The EPA has never acted in any way to suggest that Atlantic States' absolutist and wholly impractical view of the legal effect of a permit is valid. [FN9] In fact, the EPA's actions and policy statements have frequently contemplated discharges of pollutants not listed under a NPDES or SPDES permit. It has addressed such discharges by amending the permit to list and limit a pollutant when necessary to safeguard the environment without considering pre-amendment discharges to be violations calling for enforcement under the CWA. The EPA thus stated in its comments on proposed 40 C.F.R. § 122.68(a), which applied the "application- based" limits approach to implementation of the CWA reporting scheme,
There is still some possibility ... that a [NPDES or SPDES] permittee may discharge a large amount of a pollutant not limited in its permit, and EPA will not be able to take enforcement action against the permittee as long as the permittee complies with the notification requirements [pursuant to the CWA]. 45 Fed.Reg. 33516, 33523 (1980).
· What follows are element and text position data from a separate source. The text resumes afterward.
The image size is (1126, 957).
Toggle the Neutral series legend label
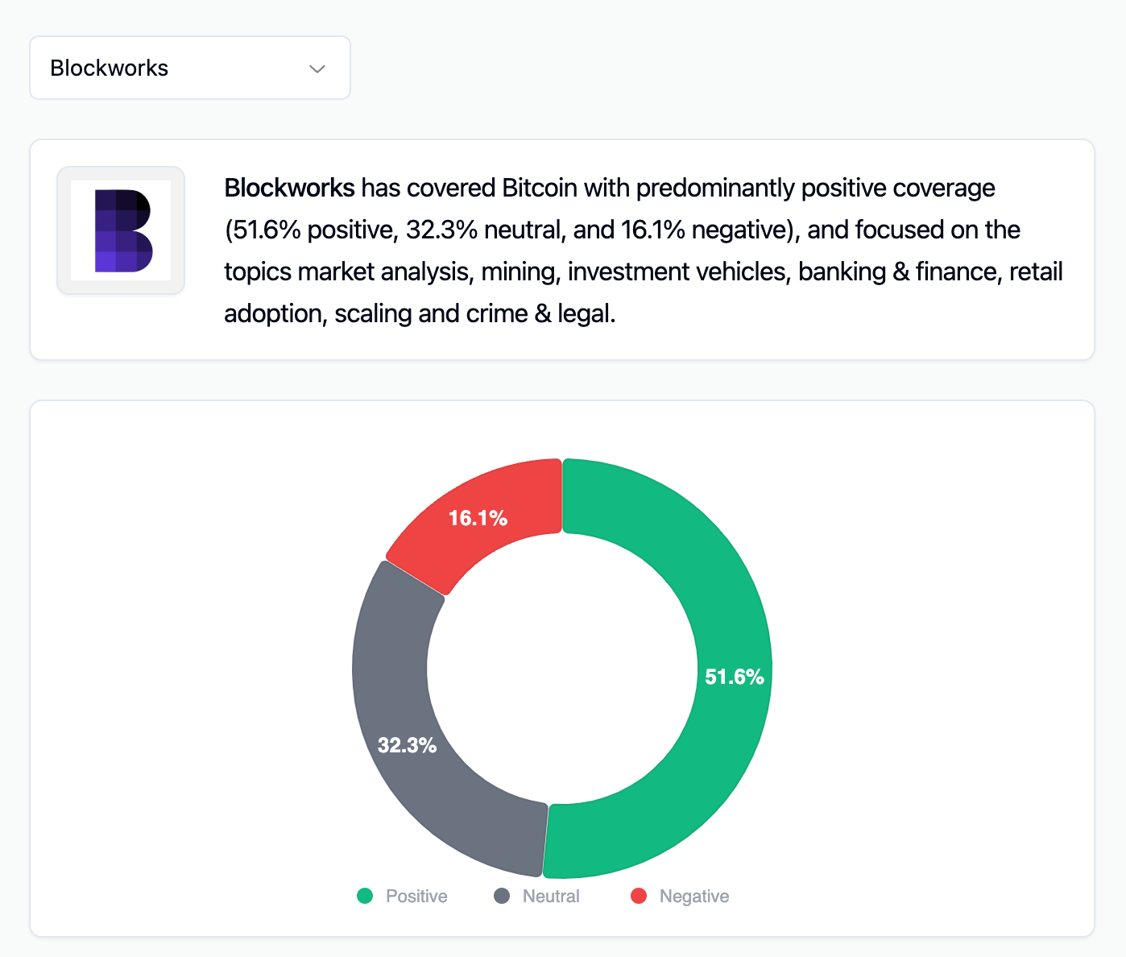click(551, 896)
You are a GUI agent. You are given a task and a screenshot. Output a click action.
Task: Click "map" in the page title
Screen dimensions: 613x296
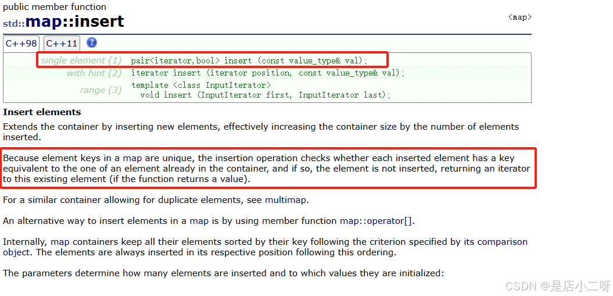pyautogui.click(x=48, y=22)
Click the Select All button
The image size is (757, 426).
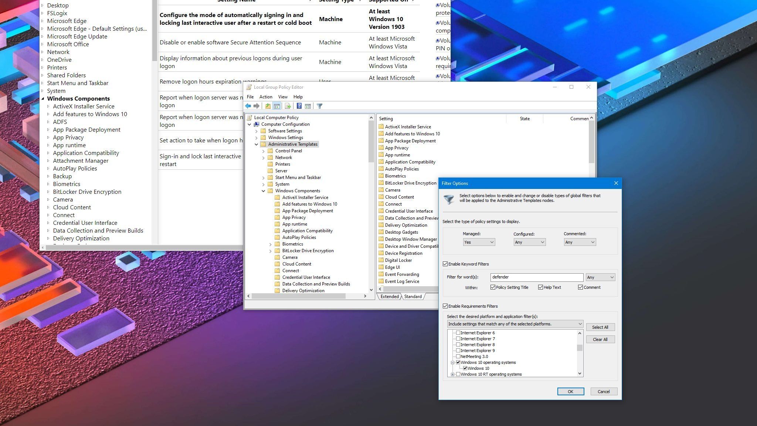[x=600, y=327]
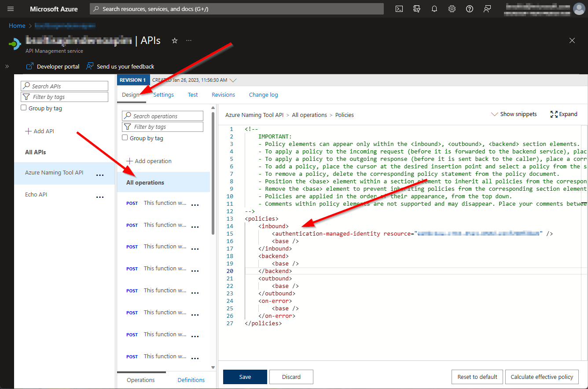Click the Help question mark icon
588x389 pixels.
470,9
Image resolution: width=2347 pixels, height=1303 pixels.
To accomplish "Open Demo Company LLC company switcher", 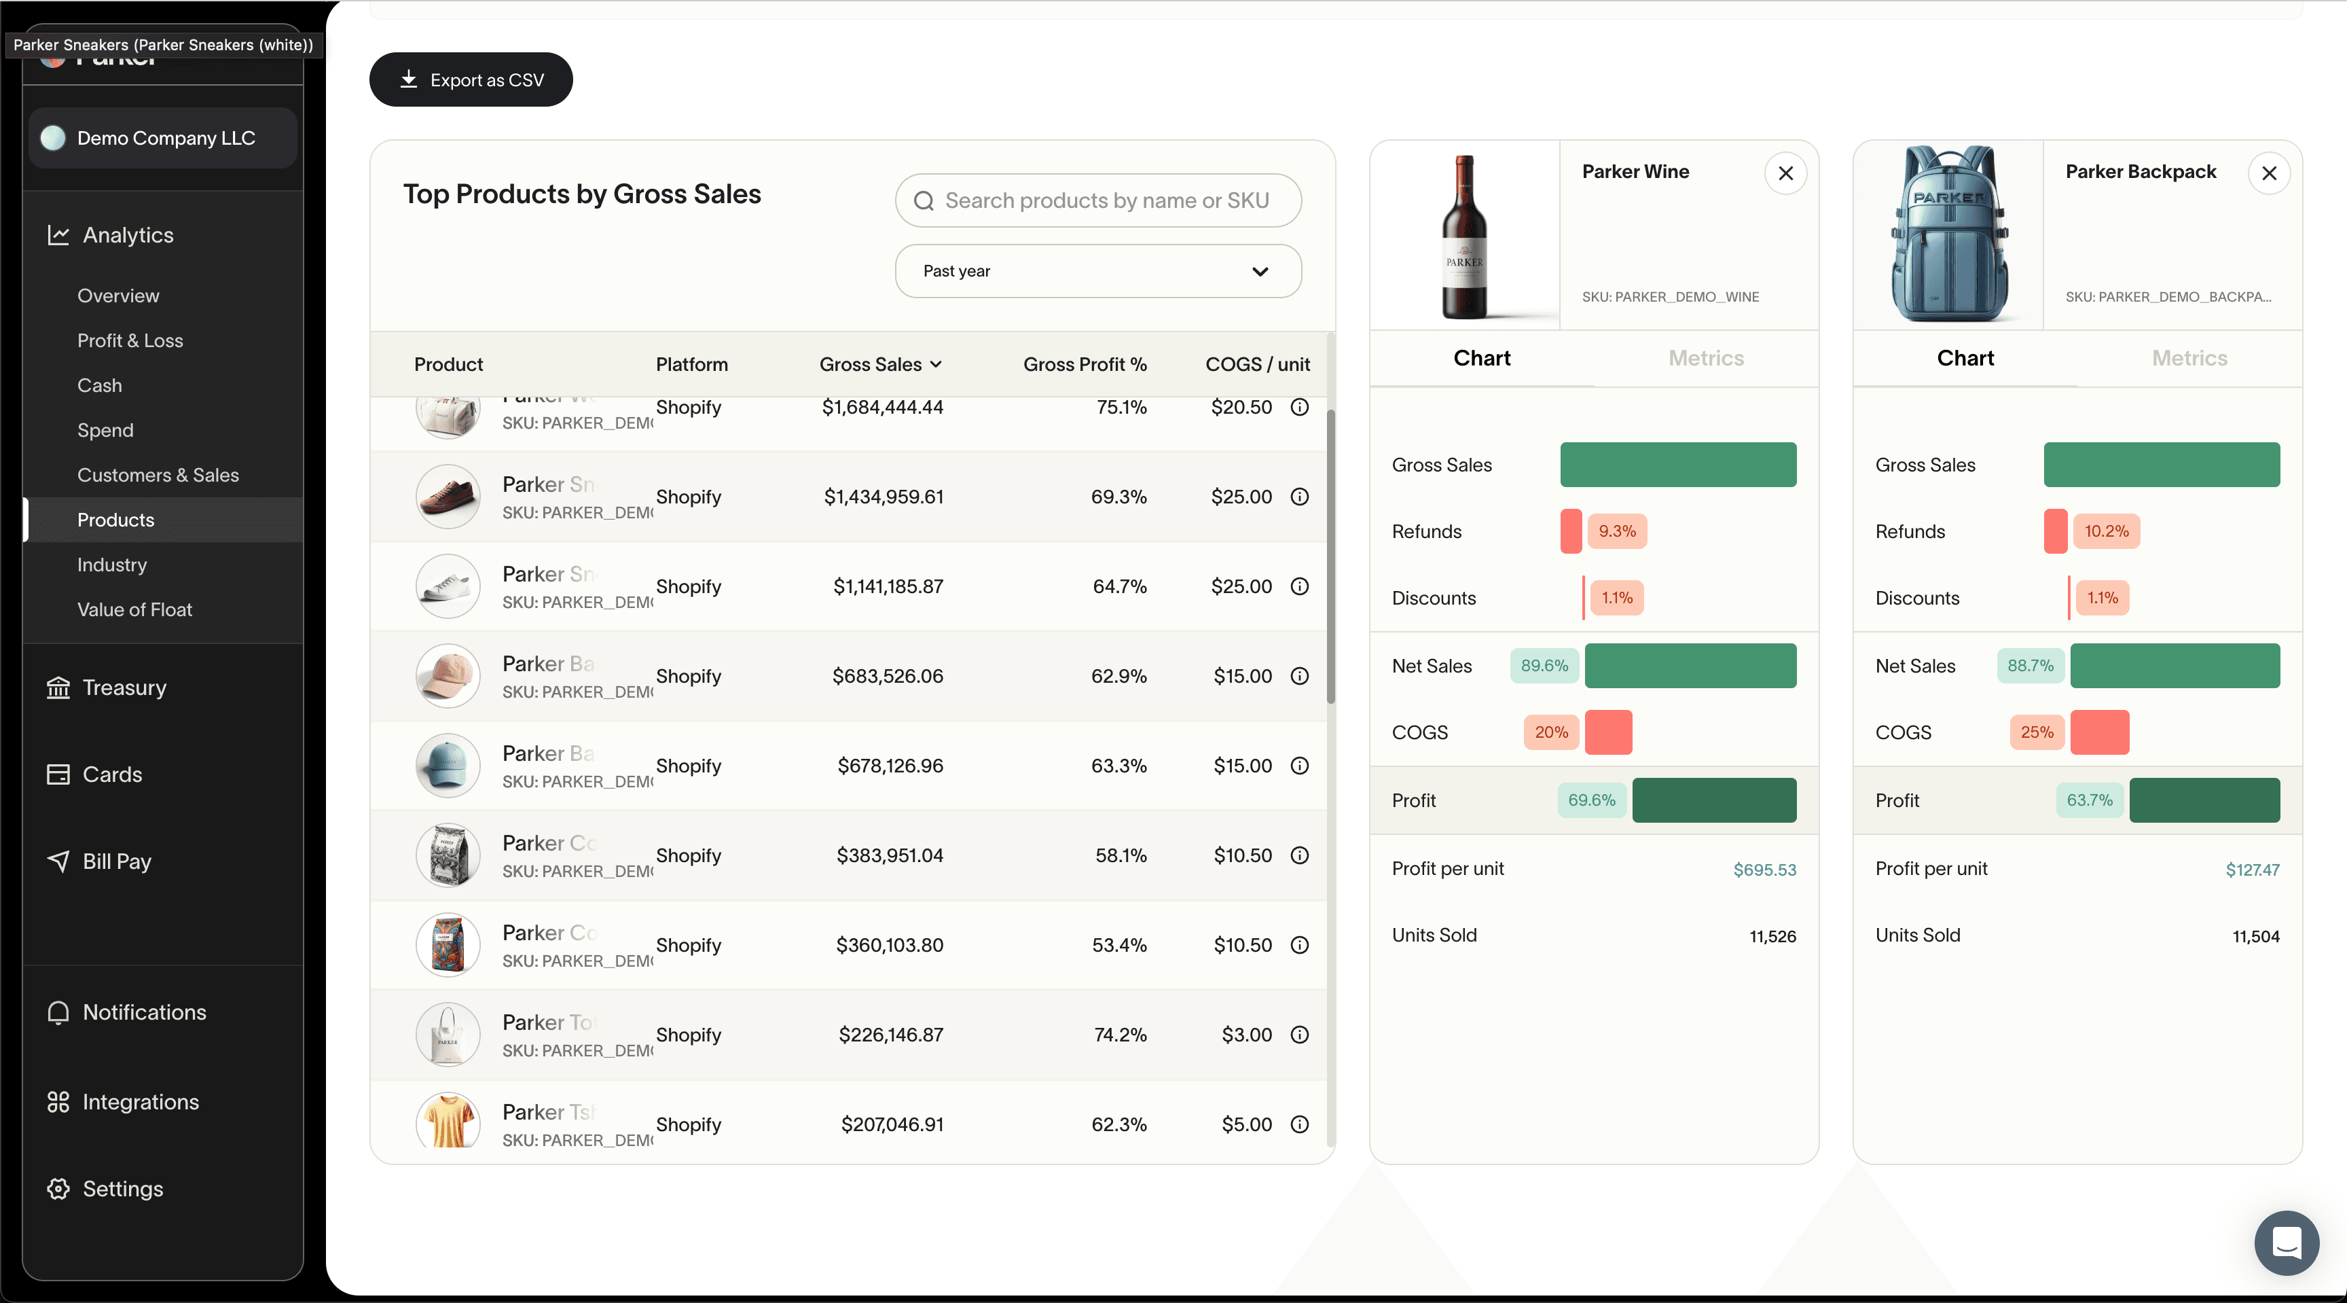I will (x=164, y=139).
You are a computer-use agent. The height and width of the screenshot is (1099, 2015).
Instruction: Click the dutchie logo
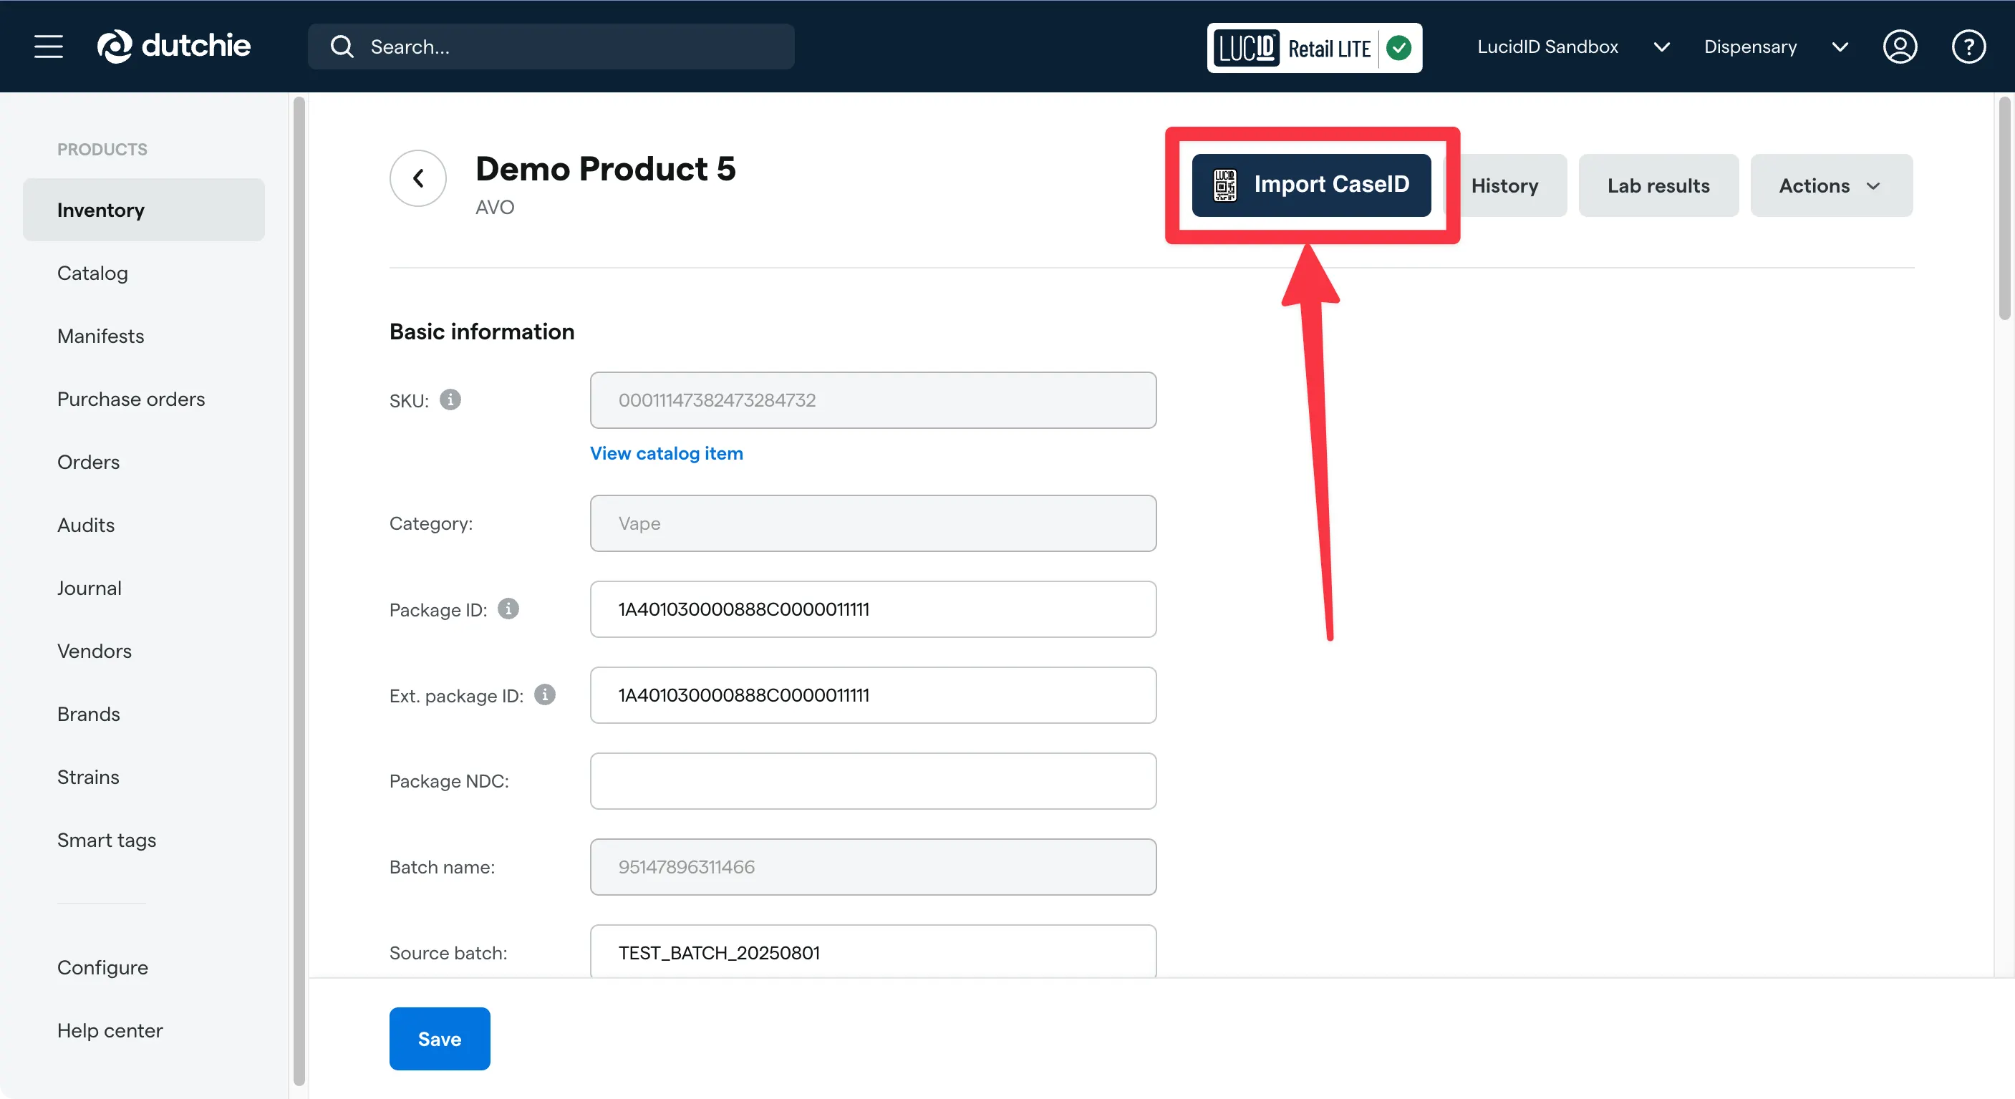click(x=174, y=46)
The EPA's statement went on to note that this possibility constituted a "regulatory gap," and that, "the final regulations control discharges only of the pollutants listed in the [NPDES or SPDES] permit application, which consist primarily of the listed toxic pollutants and designated hazardous substances." [The opinion went on to uphold EPA's statutory interpretation using the deferential Chevron v. NRDC, 467 U.S. 837 (1984) standard of review. The decision in favor of Kodak was affirmed.]